Croatie Personnes LGBT persécutées: leur santé mentale est en danger
Dans ce pays à grande majorité catholique, 25% des Croates de la communauté LGBTQ ont été agressés physiquement. Ces discriminations alimentent de graves inquiétudes également pour leur psychisme.

La Gay Pride de Zagreb en 2022.
Viktor Zahtila a compté: il a été agressé plus d’une dizaine de fois. Sa faute, être gay en Croatie, où les discriminations contre les membres de la communauté LGTBQ sont rampantes et alimentent de graves inquiétudes pour leur santé mentale.
Ce réalisateur de courts métrages de 38 ans, pionnier de la lutte pour les droits des personnes LGBTQ dans le petit pays conservateur des Balkans, explique que la plupart des agressions ont été commises dans la capitale Zagreb.
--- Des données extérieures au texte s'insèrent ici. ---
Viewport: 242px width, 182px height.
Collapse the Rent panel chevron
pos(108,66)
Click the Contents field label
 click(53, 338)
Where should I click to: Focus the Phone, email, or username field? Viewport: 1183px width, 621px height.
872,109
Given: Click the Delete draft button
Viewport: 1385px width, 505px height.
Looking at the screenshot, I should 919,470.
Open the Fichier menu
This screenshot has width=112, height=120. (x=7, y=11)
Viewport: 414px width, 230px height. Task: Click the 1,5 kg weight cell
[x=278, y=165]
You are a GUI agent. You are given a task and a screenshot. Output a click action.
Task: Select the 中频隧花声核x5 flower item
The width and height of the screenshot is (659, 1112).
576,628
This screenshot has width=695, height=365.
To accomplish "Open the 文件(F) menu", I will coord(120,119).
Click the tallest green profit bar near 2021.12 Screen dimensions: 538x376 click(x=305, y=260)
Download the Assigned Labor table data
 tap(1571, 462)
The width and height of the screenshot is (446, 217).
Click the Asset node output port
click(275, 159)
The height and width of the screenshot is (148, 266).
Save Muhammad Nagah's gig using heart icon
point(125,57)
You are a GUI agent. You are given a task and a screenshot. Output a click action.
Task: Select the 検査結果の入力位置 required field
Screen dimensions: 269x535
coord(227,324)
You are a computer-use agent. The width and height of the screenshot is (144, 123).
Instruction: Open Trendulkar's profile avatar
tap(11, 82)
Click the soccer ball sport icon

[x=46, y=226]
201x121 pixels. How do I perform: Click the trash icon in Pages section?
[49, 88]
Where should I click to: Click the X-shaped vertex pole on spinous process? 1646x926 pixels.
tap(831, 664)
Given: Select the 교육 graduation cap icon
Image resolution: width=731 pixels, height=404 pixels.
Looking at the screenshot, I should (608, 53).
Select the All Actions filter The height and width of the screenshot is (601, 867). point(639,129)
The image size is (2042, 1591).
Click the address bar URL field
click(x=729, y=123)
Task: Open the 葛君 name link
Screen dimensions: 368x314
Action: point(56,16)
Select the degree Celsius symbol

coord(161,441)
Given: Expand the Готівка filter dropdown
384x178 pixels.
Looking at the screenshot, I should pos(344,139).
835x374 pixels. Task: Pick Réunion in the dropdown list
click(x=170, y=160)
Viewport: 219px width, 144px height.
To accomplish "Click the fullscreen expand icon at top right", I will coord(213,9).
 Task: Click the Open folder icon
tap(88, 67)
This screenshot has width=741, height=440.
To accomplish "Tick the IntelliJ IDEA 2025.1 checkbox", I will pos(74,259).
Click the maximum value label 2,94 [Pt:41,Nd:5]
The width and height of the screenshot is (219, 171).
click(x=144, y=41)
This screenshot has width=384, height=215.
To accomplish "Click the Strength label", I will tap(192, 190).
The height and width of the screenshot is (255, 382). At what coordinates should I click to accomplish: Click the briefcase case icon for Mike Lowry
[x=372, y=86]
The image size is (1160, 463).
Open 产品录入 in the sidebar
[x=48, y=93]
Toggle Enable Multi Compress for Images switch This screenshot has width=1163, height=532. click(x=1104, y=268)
Mais il a également subi ainsi que son petit ami de l’époque un passage à tabac extrêmement violent dans une localité touristique de la côte Adriatique voici deux décennies.
«Si un type à l’air macho me croise dans la rue, mon cœur se met à battre plus vite, je deviens pâle, paralysé»
«Littéralement… Ils nous ont massacrés», raconte-t-il. «Cela a duré si longtemps que je m’étais dit, c’est la fin, je ne vais pas survivre». Cette agression et d’autres sont à l’origine d’un stress post-traumatique qui l’a longtemps affligé.
«Si un type à l’air macho me croise dans la rue, mon cœur se met à battre plus vite, je deviens pâle, paralysé», dit-il. «Au bout d’un moment, je me rends compte que c’est juste un type qui passe par là mais j’ai l’impression d’avoir reçu un coup de poing dans le ventre».

Viktor Zahtila est réalisateur de courts métrages et pionnier de la lutte pour les droits des personnes LGBTQ en Croatie.
Ce genre d’expérience n’est pas rare en Croatie. Selon une étude publiée le mois dernier, la première du genre dans le pays à grande majorité catholique, 25% des Croates de la communauté LGBTQ ont été agressés physiquement.
Des données alarmantes
Le rapport relevait également que près des trois quarts des membres de la communauté LGBTQ interrogés avaient eu des pensées suicidaires et plus de 15% ont fait des tentatives de suicide.
«On savait que les chiffres allaient être inquiétants mais c’était quand même une très mauvaise surprise», souligne Daniel Martinovic, porte-parole de Familles Arc-en-Ciel, l’ONG autrice de l’étude. «Ils sont alarmants», dit-il, ajoutant que les données laissent à penser qu’une grande partie de la communauté subit des niveaux élevés de stress.
L’étude relève aussi que les trois quarts des LGBTQ ont subi des discriminations flagrantes, au travail, dans les institutions publiques et les établissements médicaux.
Mariage gay illégal
Au cours des dix dernières années, les droits de la communauté gay se sont progressivement améliorés dans le pays membre de l’Union européenne.
Si le mariage entre personnes du même sexe reste illégal, des couples peuvent se déclarer «partenaires dans la vie» depuis 2014, un statut qui leur accorde quasiment les mêmes droits que ceux des couples hétérosexuels mariés.
Malgré tout, les traditions ont la vie dure en Croatie, société fondée sur le patriarcat. Les groupes ultra-conservateurs y font régulièrement campagne contre l’avortement et les droits de la communauté LGBTQ. Ils ont réussi en 2013 à lancer un référendum qui a débouché sur l’interdiction du mariage gay.
Pour l’ONG Zagreb Pride, cette mesure a laissé le champ libre «à un environnement politique et social négatif» favorable aux discriminations et aux attaques.
Très lourd pour la communauté trans
Diana Avdic, une femme trans qui vit à Zagreb explique que la discrimination fait partie de son quotidien. Elle a subi «un coup violent» quand elle a révélé son identité sexuelle à l’Université de Zagreb, où elle étudie la médecine et que les autres étudiants ont pris leurs distances. Les choses se passent mal également en dehors de l’université. Une fois, à la mairie, un fonctionnaire a refusé de lui fournir un formulaire pour enregistrer son nouveau prénom et l’a accusée de vouloir «tromper le monde». Mais à la différence de nombreux LGBTQ en Croatie, elle est soutenue par sa famille, un répit bienvenu.